**EXERCISE DESCRIPTION:**
Type out all the data below, word for word.

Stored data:

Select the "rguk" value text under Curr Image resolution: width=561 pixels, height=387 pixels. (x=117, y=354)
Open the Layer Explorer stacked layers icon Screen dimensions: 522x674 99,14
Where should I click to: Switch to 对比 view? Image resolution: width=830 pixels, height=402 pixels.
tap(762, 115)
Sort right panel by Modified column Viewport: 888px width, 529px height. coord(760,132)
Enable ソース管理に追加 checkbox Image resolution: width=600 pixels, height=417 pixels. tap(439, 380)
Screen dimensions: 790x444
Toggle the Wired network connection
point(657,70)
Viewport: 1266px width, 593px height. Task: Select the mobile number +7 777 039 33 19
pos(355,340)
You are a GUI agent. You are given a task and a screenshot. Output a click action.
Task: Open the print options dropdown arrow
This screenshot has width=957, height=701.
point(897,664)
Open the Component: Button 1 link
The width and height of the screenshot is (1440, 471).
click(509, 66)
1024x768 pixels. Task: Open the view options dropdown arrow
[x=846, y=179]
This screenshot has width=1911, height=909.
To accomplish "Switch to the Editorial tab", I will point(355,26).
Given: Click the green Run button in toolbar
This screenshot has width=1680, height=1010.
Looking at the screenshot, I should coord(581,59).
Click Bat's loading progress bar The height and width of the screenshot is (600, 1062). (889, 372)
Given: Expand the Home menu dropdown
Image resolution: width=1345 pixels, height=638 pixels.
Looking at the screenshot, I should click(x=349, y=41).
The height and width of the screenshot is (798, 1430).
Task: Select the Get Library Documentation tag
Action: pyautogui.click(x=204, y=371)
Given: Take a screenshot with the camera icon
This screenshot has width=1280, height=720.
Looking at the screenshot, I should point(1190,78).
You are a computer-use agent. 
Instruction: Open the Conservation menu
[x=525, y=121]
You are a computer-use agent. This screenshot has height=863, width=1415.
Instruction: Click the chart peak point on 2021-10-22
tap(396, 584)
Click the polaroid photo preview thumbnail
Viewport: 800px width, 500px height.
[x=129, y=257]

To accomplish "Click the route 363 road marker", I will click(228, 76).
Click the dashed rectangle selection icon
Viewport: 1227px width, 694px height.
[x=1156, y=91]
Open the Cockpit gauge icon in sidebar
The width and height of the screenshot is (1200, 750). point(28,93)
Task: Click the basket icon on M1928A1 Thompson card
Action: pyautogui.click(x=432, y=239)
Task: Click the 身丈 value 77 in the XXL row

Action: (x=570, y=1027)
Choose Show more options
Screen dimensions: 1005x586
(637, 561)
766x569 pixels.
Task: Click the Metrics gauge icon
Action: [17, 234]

**SOLUTION FOR THIS PROBLEM:**
Select the "rguk" value text under Curr Image resolution: width=561 pixels, height=387 pixels. (x=117, y=354)
Open the Layer Explorer stacked layers icon Screen dimensions: 522x674 99,14
Where should I click to: Switch to 对比 view? Image resolution: width=830 pixels, height=402 pixels.
tap(762, 115)
Sort right panel by Modified column Viewport: 888px width, 529px height. coord(760,132)
Enable ソース管理に追加 checkbox Image resolution: width=600 pixels, height=417 pixels. tap(439, 380)
Screen dimensions: 790x444
Toggle the Wired network connection
point(657,70)
Viewport: 1266px width, 593px height. Task: Select the mobile number +7 777 039 33 19
pos(355,340)
You are a GUI agent. You are given a task and a screenshot. Output a click action.
Task: Open the print options dropdown arrow
This screenshot has width=957, height=701.
point(897,664)
Open the Component: Button 1 link
The width and height of the screenshot is (1440, 471).
click(509, 66)
1024x768 pixels. Task: Open the view options dropdown arrow
[x=846, y=179]
This screenshot has width=1911, height=909.
To accomplish "Switch to the Editorial tab", I will point(355,26).
Given: Click the green Run button in toolbar
This screenshot has width=1680, height=1010.
Looking at the screenshot, I should coord(581,59).
Click Bat's loading progress bar The height and width of the screenshot is (600, 1062). (889, 372)
Given: Expand the Home menu dropdown
Image resolution: width=1345 pixels, height=638 pixels.
Looking at the screenshot, I should click(x=349, y=41).
The height and width of the screenshot is (798, 1430).
Task: Select the Get Library Documentation tag
Action: pyautogui.click(x=204, y=371)
Given: Take a screenshot with the camera icon
This screenshot has width=1280, height=720.
Looking at the screenshot, I should point(1190,78).
You are a computer-use agent. 
Instruction: Open the Conservation menu
[x=525, y=121]
You are a computer-use agent. This screenshot has height=863, width=1415.
Instruction: Click the chart peak point on 2021-10-22
tap(396, 584)
Click the polaroid photo preview thumbnail
Viewport: 800px width, 500px height.
[x=129, y=257]

To accomplish "Click the route 363 road marker", I will click(228, 76).
Click the dashed rectangle selection icon
Viewport: 1227px width, 694px height.
[x=1156, y=91]
Open the Cockpit gauge icon in sidebar
The width and height of the screenshot is (1200, 750). point(28,93)
Task: Click the basket icon on M1928A1 Thompson card
Action: pyautogui.click(x=432, y=239)
Task: Click the 身丈 value 77 in the XXL row

Action: (x=570, y=1027)
Choose Show more options
Screen dimensions: 1005x586
(637, 561)
766x569 pixels.
Task: Click the Metrics gauge icon
Action: [17, 234]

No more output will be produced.